Blur Image Background
Get the portrait-mode look after the fact: AI finds the subject, the background gets a smooth adjustable blur, and the subject stays tack sharp. Processed entirely on your device.
Privacy-first: every image is processed locally in your browser. Nothing is uploaded, stored or transmitted to any server.
Portrait mode, applied later
Phone portrait mode blurs the background at capture time — but the best shot is often the one taken without it. Here the same subject/background separation happens after the fact: a segmentation model isolates the person or object, only the background is blurred, and a strength slider takes it from a subtle depth cue to a full creamy bokeh-style blur.

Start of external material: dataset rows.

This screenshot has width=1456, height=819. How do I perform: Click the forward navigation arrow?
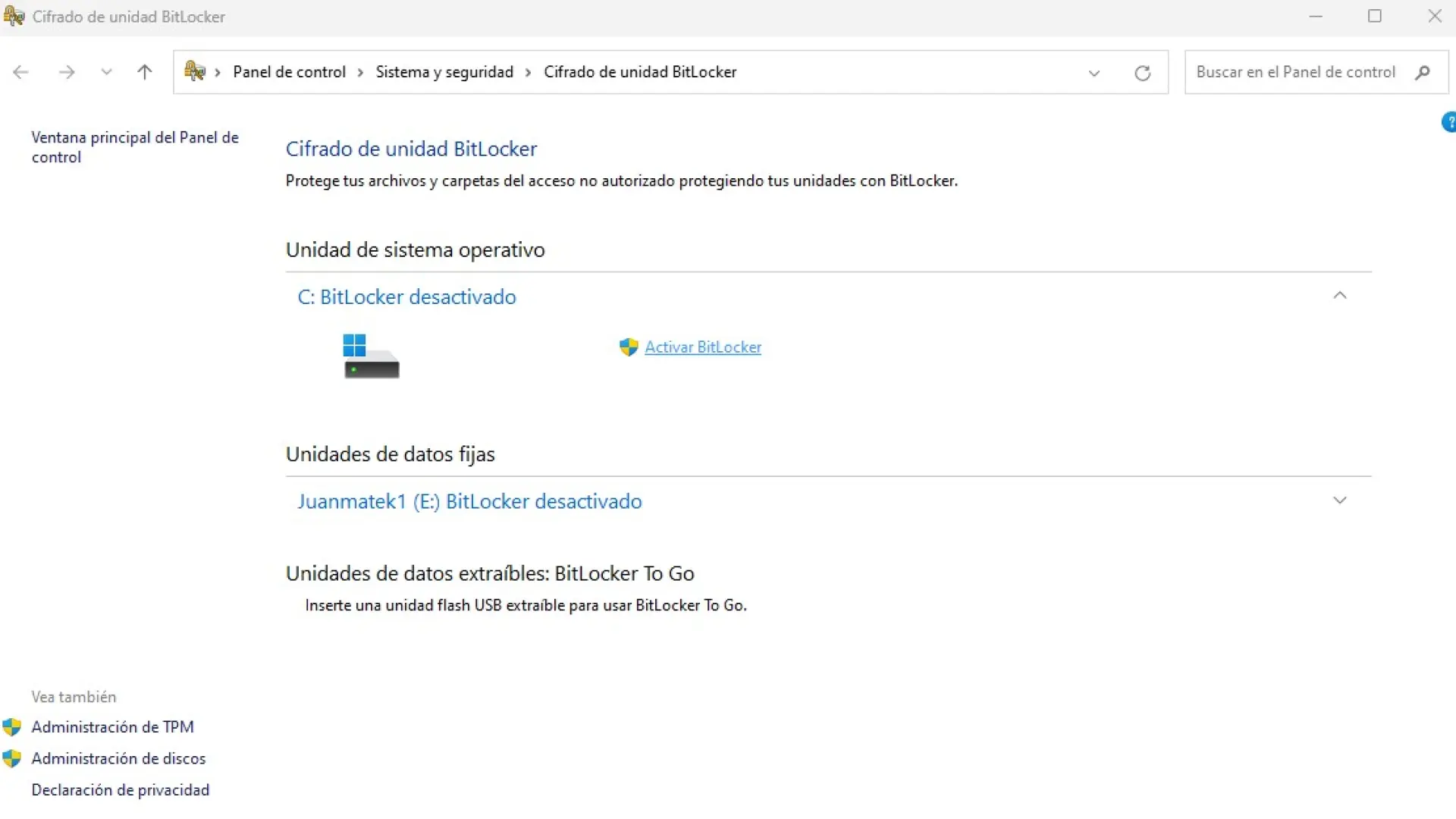pyautogui.click(x=67, y=72)
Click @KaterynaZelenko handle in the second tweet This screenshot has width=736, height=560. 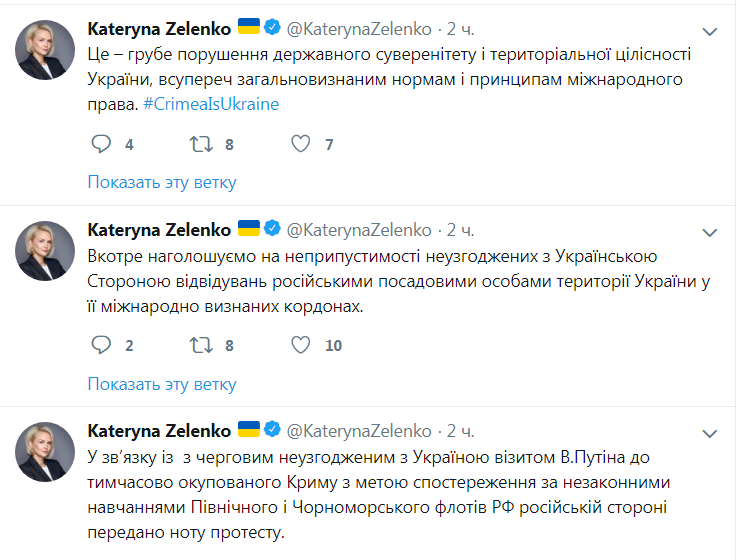(x=359, y=229)
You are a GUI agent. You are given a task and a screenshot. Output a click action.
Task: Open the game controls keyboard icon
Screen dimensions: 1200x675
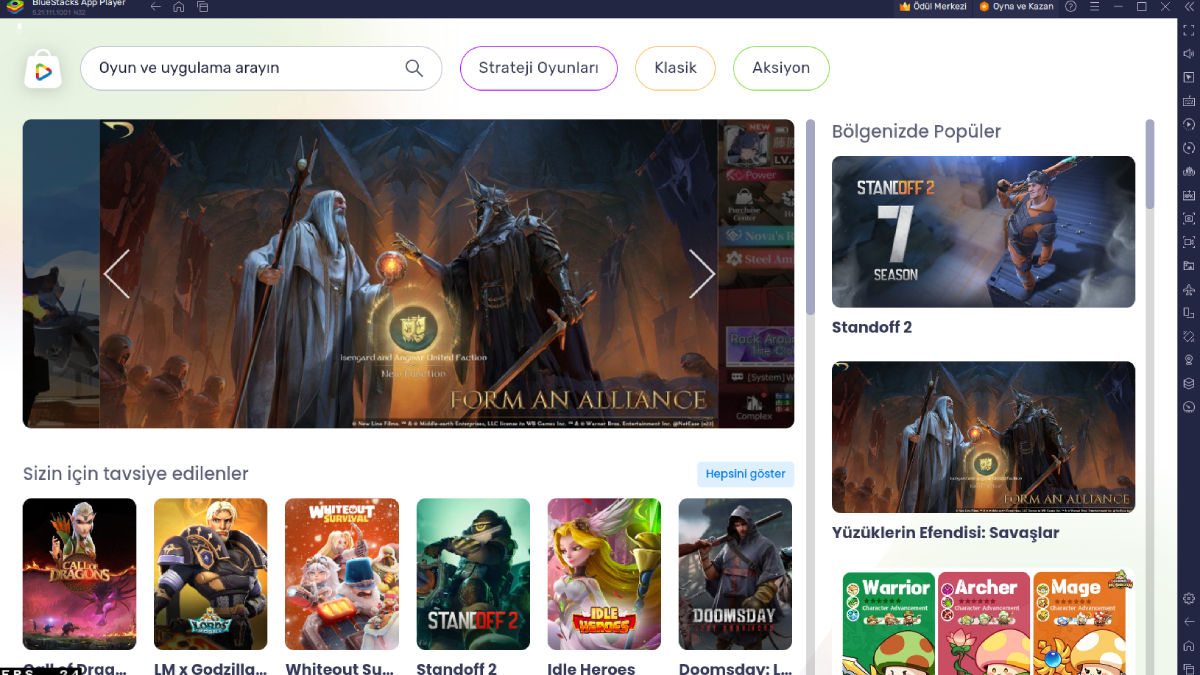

Blur that respects your privacy twice
A blurred background is itself a privacy feature — it hides the messy room, the office whiteboard, the street you live on — and doing it locally means the sharp original never gets uploaded anywhere either. If the automatic mask clips an ear or keeps a stray shoulder, the Restore and Erase brushes fix the boundary before you export as JPG, PNG or WebP.
Frequently asked questions
- Is my photo uploaded to remove the background?
- No. The AI model runs inside your browser using WebAssembly — inference happens on your own device. The only thing ever downloaded is the model itself (once); nothing is ever uploaded.
- Why does the first run download ~55 MB?
- That download is the neural network itself (the ISNet segmentation model plus its runtime). Cloud tools keep the model on their servers — which is exactly why they need your photo. Running it locally means fetching the model once; your browser caches it, so later runs start instantly and even work offline.
- How do I get a transparent background?
- Transparent is the default. After the AI cuts out the subject, download as PNG or WebP — both keep full transparency.
- Can I blur the background instead of removing it?
- Yes. Switch the background to “Blur” and adjust the strength for a portrait-style effect, or pick “Color” for a clean studio look — handy for profile photos and product shots.
- What if the AI misses part of the subject?
- Use the touch-up brushes: Restore paints back anything the AI removed, Erase cleans up leftovers. Edge smoothing softens the cutout line, and you can always reset to the AI result.
- Which photos work best?
- Clear subjects — people, products, animals — on reasonably distinct backgrounds. The “High” model handles tricky details like hair better at the cost of a bigger one-time download.